Un progetto pilota promosso dall’Autorità intercantonale di vigilanza sul gioco (Gespa) evidenzia criticità nei controlli sull’età per le scommesse sportive in Svizzera. Secondo il rapporto, nel 47,5% dei test effettuati da minorenni è stato possibile acquistare una scommessa sportiva, mentre nel 44,5% dei casi non è stato effettuato alcun controllo sull’età.

L’indagine è stata condotta nel 2025 dal Blauer Kreuz Schweiz (Croce Blu Svizzera), insieme alle organizzazioni regionali Croix-Bleue Romande e Blaues Kreuz Zürich, su incarico di Gespa. L’obiettivo era verificare il rispetto delle norme previste dalla Legge federale sul gioco in denaro, entrata in vigore il 1° gennaio 2019, che vieta la partecipazione alle scommesse sportive ai minori di 18 anni.
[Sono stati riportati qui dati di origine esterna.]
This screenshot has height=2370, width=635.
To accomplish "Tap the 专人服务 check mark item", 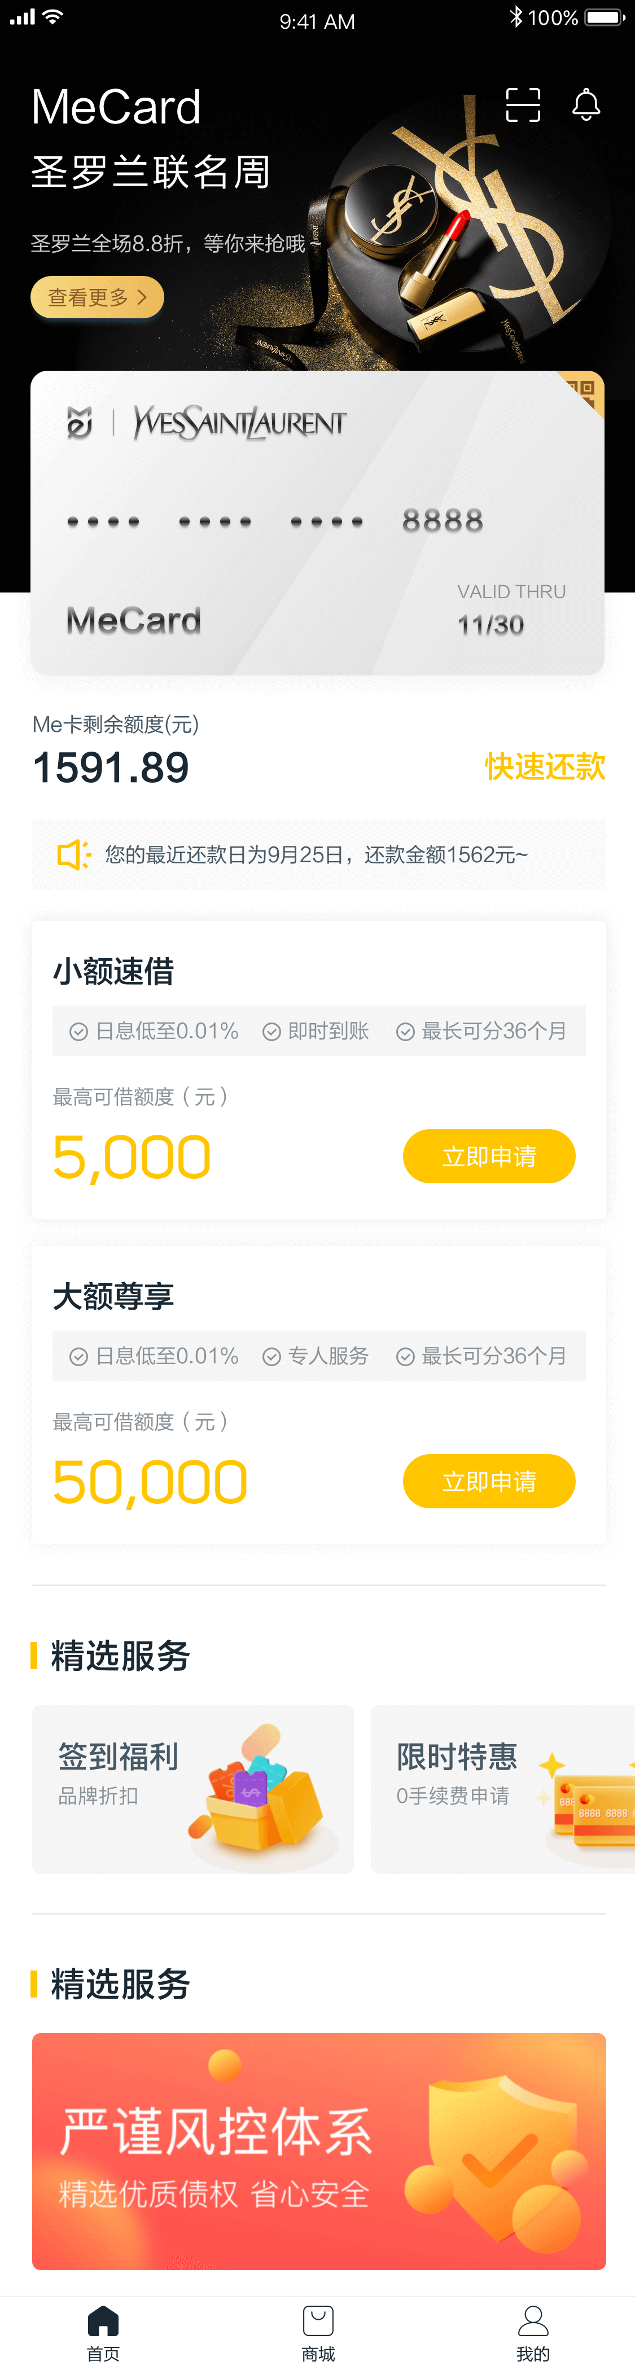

Complessivamente sono stati realizzati 200 test d’acquisto validi nelle aree di Zurigo e del Canton Vaud, suddivisi equamente tra i punti vendita di Swisslos (Sporttip) e quelli della Loterie Romande (Jouez Sport). Le verifiche hanno interessato chioschi, bar, ristoranti, stazioni di servizio, sale giochi e altri esercizi autorizzati, sia attraverso il personale di vendita sia mediante terminali self-service.

I risultati mostrano che 95 dei 200 tentativi si sono conclusi con successo per i minorenni, pari a un tasso di vendita del 47,5%. Le differenze territoriali risultano significative: nel Canton Zurigo il 56% dei test presso i rivenditori Swisslos ha consentito ai minorenni di piazzare una scommessa, mentre nel Canton Vaud la percentuale è stata del 39% presso i punti vendita della Loterie Romande.

Sul fronte dei controlli, il personale ha verificato l’età nel 55,5% dei casi. Nella maggior parte delle verifiche è stato richiesto un documento d’identità, mentre in altri casi è stato effettuato soltanto un controllo verbale. Tuttavia, il rapporto segnala nove episodi nei quali, nonostante la verifica dell’età, la scommessa è stata comunque accettata. In altri tre casi, invece, la vendita è stata rifiutata anche senza alcun controllo formale.

Particolare attenzione è stata riservata ai terminali self-service. Sebbene rappresentassero solo 27 dei 200 test complessivi, hanno evidenziato le maggiori criticità: nel 66,7% dei casi i minorenni sono riusciti a effettuare una scommessa e, nei due terzi delle prove, non è stato eseguito alcun controllo sull’età. A Zurigo il tasso di successo ai terminali automatici ha raggiunto il 90,9%, mentre nel Canton Vaud si è attestato al 50%, pur su un numero limitato di verifiche.

L’analisi evidenzia inoltre differenze tra aree urbane e rurali. Nei comuni rurali i minorenni hanno potuto scommettere nel 57,5% dei test, contro il 41,7% registrato nelle città. Parallelamente, i controlli sull’età sono risultati più frequenti nei centri urbani (59,8%) rispetto alle aree rurali (47,9%).

Nel corso delle verifiche sono emersi anche alcuni episodi particolari. Nel Canton Vaud, un addetto ha suggerito a un minorenne di far presentare il codice QR a un altro cliente maggiorenne, in un altro caso una scommessa è stata addirittura offerta gratuitamente e, in due occasioni, il personale ha discusso tra sé sulla liceità della vendita di giochi in denaro ai minori. Situazioni analoghe non sono state riscontrate dal team operativo di Zurigo.

Gli autori del rapporto precisano che il campione, limitato ai Cantoni Zurigo e Vaud e costruito con finalità ispettive, non è rappresentativo dell’intero territorio svizzero e non consente di estendere statisticamente i risultati a livello nazionale. I dati forniscono tuttavia una fotografia delle criticità riscontrate durante il progetto pilota e rappresentano una base per valutare l’efficacia delle misure di tutela dei minori adottate dagli operatori autorizzati.